Avery chewed on her bottom lip, considering. She’d had a wild week planned for them—full of clubs and casinos and adventure. Maybe one night on the beach wouldn’t hurt. Besides, if the tide was forgiving enough, they might be too busy riding the waves for her to see that look in his eyes again.

It was possible, right?

“Okay, let’s go back to my place and grab our suits—”

Holden shook his head. “No, come on. The beach is only a couple of blocks away. Let’s just walk over.”

“But if we can’t swim—”

“We’ll walk along the shoreline, collect seashells, maybe. I came all this way. I want some time to talk to you. To be with you.” The slightest smile touched his lips, and her heart gave a little flutter.
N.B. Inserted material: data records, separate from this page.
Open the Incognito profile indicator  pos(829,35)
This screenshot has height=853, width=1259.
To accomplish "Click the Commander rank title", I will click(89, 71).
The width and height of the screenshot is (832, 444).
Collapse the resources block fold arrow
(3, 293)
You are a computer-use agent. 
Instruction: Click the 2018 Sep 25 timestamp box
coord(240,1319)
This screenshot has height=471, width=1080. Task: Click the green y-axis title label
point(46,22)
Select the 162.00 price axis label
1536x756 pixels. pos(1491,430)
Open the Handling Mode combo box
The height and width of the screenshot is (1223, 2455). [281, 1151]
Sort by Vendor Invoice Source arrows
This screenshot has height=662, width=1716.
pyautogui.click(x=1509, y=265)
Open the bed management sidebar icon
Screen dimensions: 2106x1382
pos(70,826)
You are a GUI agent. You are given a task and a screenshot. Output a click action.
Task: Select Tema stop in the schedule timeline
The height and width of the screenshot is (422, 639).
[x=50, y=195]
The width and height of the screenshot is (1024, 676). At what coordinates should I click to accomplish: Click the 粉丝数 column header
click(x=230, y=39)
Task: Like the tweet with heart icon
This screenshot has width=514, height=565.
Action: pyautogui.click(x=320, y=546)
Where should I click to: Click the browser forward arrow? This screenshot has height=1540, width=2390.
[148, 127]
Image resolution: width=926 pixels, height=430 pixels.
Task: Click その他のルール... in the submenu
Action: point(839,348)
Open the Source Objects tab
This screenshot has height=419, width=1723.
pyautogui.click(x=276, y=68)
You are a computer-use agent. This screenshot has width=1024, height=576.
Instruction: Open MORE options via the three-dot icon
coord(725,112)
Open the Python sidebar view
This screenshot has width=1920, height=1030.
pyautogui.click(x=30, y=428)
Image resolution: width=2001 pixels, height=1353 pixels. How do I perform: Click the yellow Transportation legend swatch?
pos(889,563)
This was no good, no fair. He was playing dirty. He had to know by now what his smile did to her, how she felt knowing that he wanted something, really wanted it.

He had to know that it was almost impossible for her to deny him anything when he looked at her that way.

“Yeah, uh, okay. We can go to the beach. We should probably hurry, though. The sun will be setting soon.” Her stomach clenched as she pictured them, walking side-by-side on the shore, the orange glow of the sun’s last rays catching in Holden’s blond hair. It seemed so…intimate. So romantic.

She sucked in her cheeks. This was a colossal mistake. If it wasn’t too late, there was a chance she could take it back, though. If only she could—

“All right, let’s go.” Holden grinned and started toward the door. And with a deep breath, she followed along behind him, swallowing all her protests in one terror-filled gulp.